GO 13650: The MUSCLES Treasury Survey: Measurements of the Ultraviolet Spectral Characteristics of Low-mass Exoplanetary Systems

SOHO image of an extremely strong solar flare
M dwarfs - at least, the subset of M dwarfs known as flare stars - are renowned for possessing extremely active chromospheres and coronae. Their discovery as highly variable objects happened largely by chance. Willem Luyten had noticed in 1924 that certain M dwarfs showed spectroscopic variability, with the occasional appearance of emission lines, while in the early 1940s van Maanen commented that two late-type dwarfs, Gl 412B (WX UMa) and Gl 285 (YZ CMi), had brightened by over a magnitude on a handful of parallax plates. The crucial observations came in 1948, when E.F Carpenter noticed that the fainter component of a wide binary system had brightened by more than 3 magnitudes in a matter of minutes. In the succeeding 50 years, these stars have been subjected to extensive observations, particularly at optical and X-ray wavelengths, and the underlying physical processes are relatively well understood. However, most attention has focused on the more active flare stars, and we still have a relatively uncertain grasp on the flare frequency among less active stars. This issue has acquired increased importance with the realisation that somewhere between 10 and 50% of M dwarfs host planetary systems. As the most populous stars in the Galaxy, this also makes M dwarfs the premier planet hosts.
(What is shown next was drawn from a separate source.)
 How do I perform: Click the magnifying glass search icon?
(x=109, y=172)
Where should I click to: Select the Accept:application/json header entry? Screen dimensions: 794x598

The habitable zones in those systems lie much closer to the parent star, and planets are correspondingly vulnerable to detrimental effects from enhanced UV radiation, particularly short-wavelength UV-C. This proposal uses the Cosmic Origins Spectrograph and the Space Telescope Imaging Spectrograph to obtain UV and optical spectra (1150-5700 Angstroms) of nearby M dwarfs, providing a broad sampling of the range of activity levels among these low mass dwarfs.